### What you should do
Your answer must be an exact copy of the lines from the one containing "Collapse the Calculation surface 1 node" through the last line of the records below, with no pictures; please include nothing else.

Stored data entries
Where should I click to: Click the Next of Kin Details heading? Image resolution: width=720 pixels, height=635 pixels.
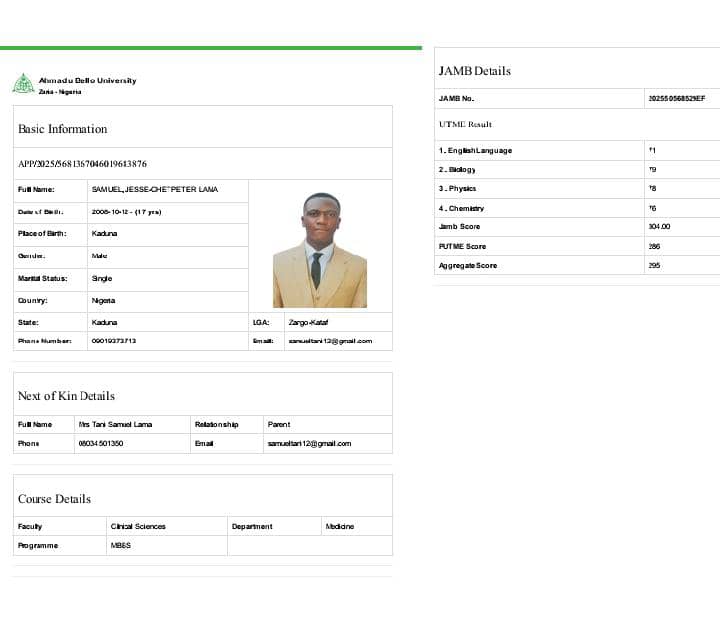pos(66,396)
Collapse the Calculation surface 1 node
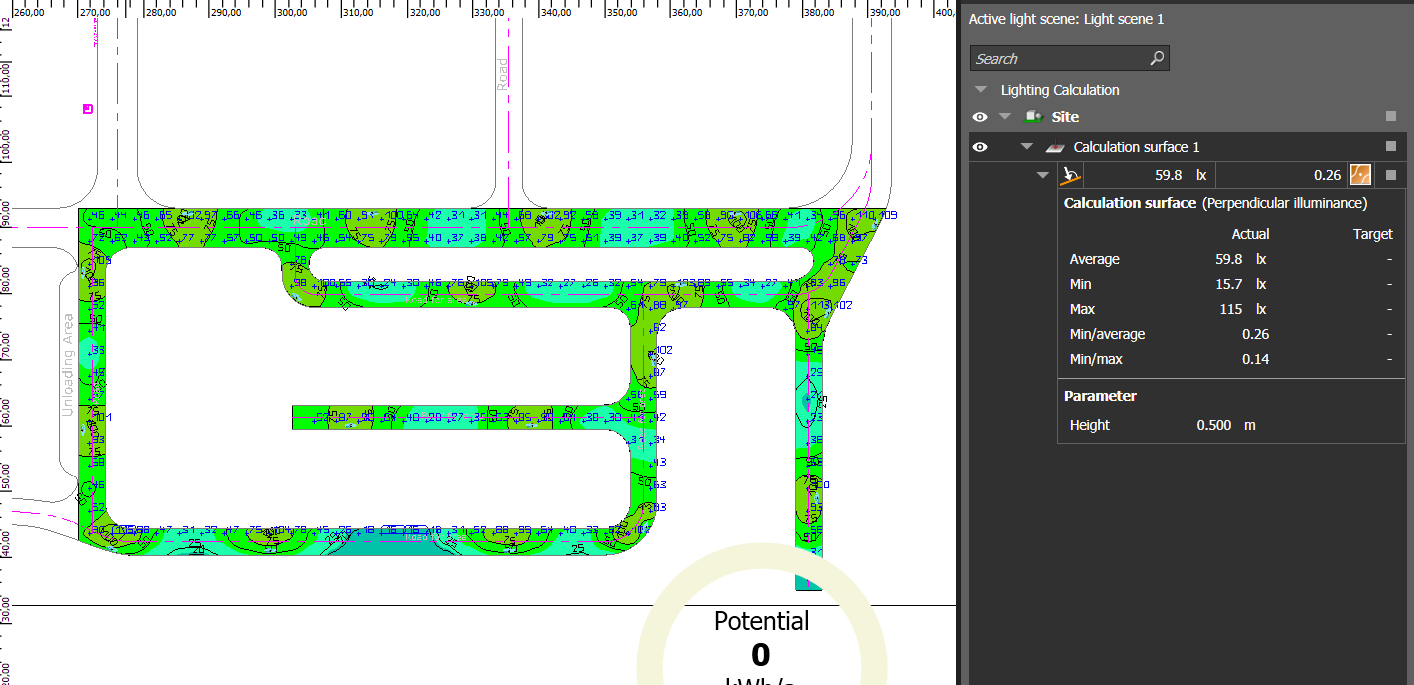 (1025, 147)
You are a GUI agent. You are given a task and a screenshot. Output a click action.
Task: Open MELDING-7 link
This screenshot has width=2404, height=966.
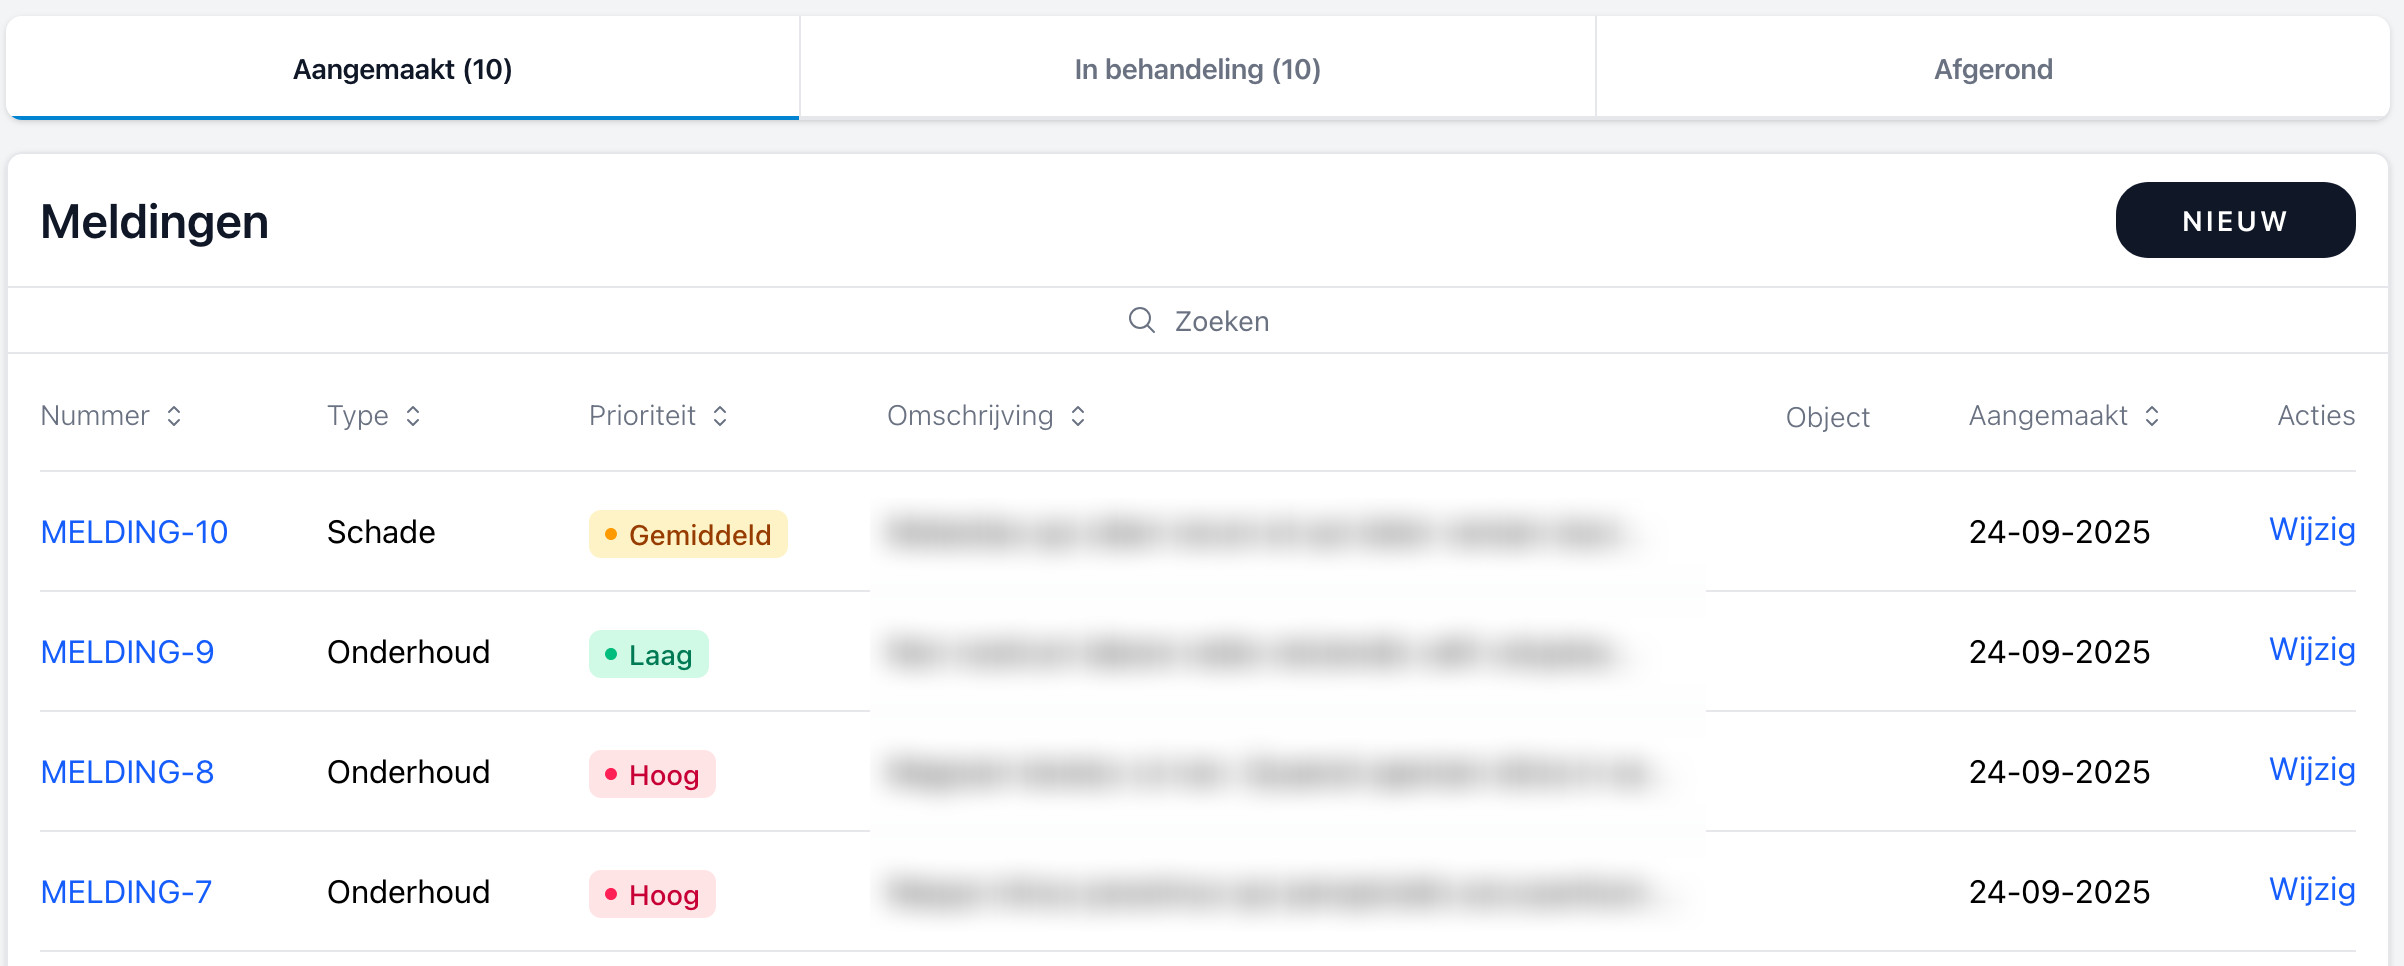(x=126, y=892)
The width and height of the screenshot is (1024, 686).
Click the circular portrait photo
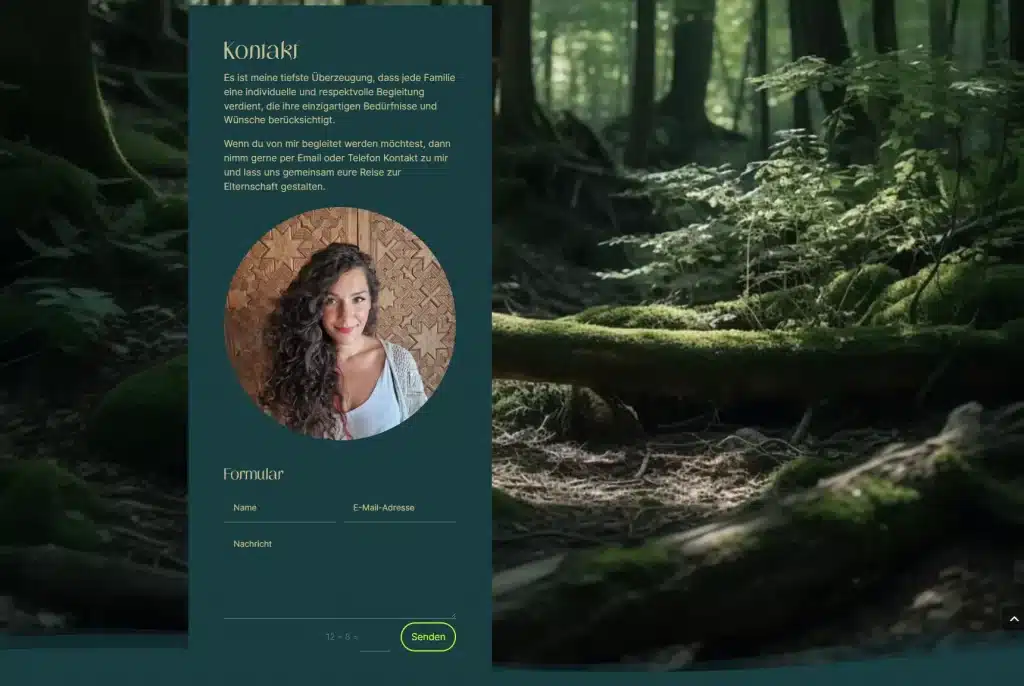click(x=339, y=323)
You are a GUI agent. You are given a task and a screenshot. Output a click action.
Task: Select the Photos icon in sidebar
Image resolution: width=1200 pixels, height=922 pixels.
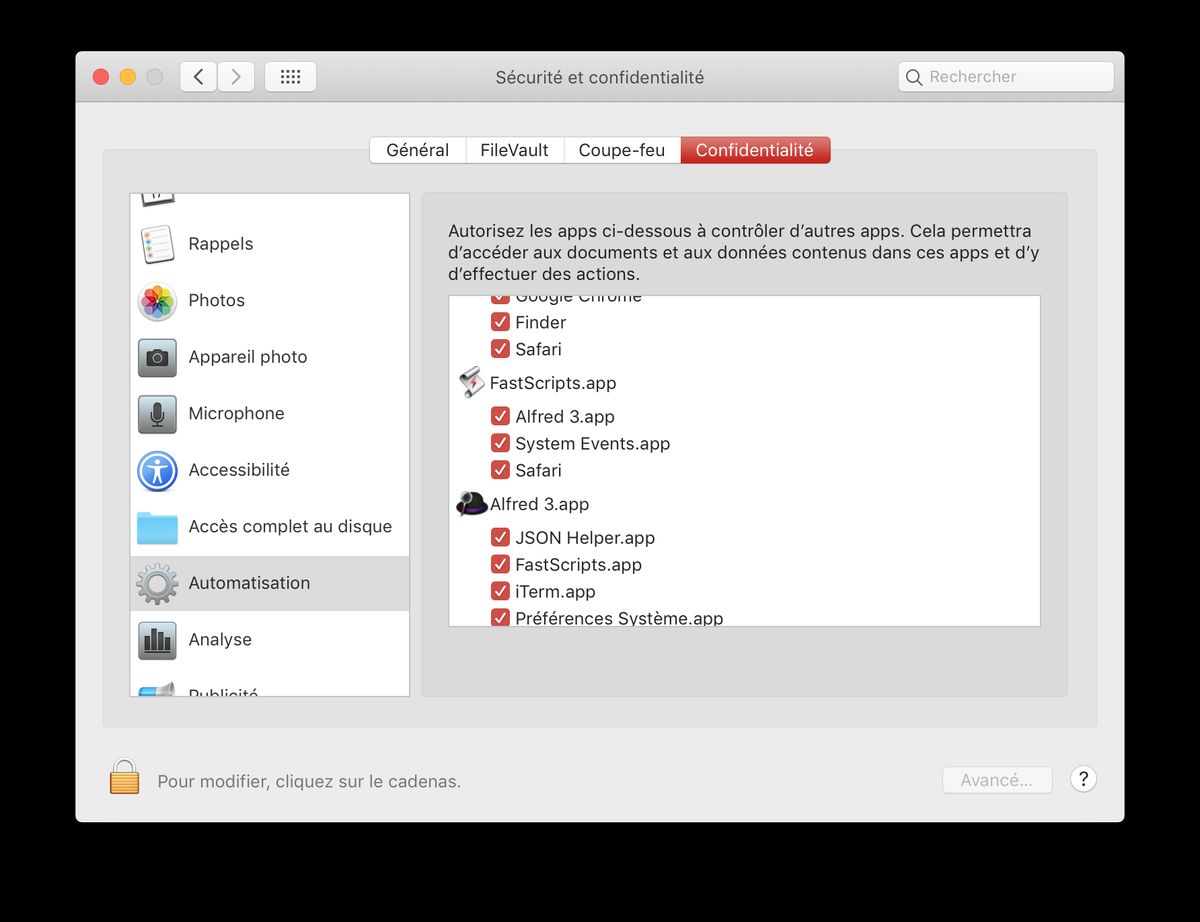point(157,301)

### Answer section
Collapse the Calculation surface 1 node
 (1025, 147)
You are a GUI agent. You are given a task and a screenshot. Output a click action.
Task: Open MELDING-7 link
This screenshot has width=2404, height=966.
(x=126, y=892)
The width and height of the screenshot is (1024, 686).
Click the circular portrait photo
click(x=339, y=323)
You are a GUI agent. You are given a task and a screenshot. Output a click action.
Task: Select the Photos icon in sidebar
Image resolution: width=1200 pixels, height=922 pixels.
point(157,301)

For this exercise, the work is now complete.